## SUPPLIED ENTRIES:
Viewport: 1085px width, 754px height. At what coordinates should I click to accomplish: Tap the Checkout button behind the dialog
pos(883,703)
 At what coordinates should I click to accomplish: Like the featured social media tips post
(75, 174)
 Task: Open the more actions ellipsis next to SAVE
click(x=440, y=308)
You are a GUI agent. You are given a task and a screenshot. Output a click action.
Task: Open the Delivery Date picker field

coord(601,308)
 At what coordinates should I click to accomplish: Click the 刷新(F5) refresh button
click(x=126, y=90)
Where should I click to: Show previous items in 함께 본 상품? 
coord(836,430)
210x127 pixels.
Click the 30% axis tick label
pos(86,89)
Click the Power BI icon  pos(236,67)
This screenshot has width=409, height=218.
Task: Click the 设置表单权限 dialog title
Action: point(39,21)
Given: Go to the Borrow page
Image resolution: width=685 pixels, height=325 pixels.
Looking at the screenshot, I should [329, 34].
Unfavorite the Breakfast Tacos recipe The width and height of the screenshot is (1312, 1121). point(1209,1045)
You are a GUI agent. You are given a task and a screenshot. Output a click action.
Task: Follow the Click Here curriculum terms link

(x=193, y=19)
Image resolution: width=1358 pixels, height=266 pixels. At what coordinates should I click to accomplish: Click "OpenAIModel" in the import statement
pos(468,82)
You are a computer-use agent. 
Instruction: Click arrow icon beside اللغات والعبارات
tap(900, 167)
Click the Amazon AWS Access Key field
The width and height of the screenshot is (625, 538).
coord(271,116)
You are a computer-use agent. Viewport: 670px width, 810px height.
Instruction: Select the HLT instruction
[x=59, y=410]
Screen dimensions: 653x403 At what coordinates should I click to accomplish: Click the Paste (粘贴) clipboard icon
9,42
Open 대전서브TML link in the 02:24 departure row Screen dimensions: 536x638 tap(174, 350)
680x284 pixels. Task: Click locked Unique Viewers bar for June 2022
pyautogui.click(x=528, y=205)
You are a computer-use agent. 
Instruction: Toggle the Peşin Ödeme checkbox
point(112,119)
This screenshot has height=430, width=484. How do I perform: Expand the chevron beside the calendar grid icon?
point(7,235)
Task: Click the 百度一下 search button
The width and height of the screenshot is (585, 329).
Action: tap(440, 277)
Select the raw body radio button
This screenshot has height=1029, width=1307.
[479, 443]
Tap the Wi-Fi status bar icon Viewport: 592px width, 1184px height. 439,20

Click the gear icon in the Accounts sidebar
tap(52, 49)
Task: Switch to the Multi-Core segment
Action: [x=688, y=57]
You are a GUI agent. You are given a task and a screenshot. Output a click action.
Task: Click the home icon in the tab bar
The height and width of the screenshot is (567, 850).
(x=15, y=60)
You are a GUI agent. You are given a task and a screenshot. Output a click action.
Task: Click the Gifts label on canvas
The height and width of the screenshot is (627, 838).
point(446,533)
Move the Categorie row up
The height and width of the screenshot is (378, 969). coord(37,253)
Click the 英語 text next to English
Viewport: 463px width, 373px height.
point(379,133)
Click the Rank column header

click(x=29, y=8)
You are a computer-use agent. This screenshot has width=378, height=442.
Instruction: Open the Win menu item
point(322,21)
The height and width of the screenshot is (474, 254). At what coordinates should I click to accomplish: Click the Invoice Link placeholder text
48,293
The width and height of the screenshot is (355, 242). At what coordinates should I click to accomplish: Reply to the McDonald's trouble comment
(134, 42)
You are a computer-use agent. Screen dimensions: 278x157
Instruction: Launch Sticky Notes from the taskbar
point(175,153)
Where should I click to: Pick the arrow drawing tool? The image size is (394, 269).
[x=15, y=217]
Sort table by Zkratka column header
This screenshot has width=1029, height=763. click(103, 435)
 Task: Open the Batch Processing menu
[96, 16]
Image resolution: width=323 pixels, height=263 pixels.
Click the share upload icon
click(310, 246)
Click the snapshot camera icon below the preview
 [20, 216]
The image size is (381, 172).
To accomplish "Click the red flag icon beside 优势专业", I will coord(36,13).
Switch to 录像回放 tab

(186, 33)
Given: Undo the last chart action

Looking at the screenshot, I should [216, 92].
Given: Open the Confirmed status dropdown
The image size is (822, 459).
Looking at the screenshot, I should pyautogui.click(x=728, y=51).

## YOUR OBJECTIVE:
Go through the entries above and copy each line holding the string "status".

## TASK SOLUTION:
Tap the Wi-Fi status bar icon Viewport: 592px width, 1184px height. 439,20
Given: Open the Confirmed status dropdown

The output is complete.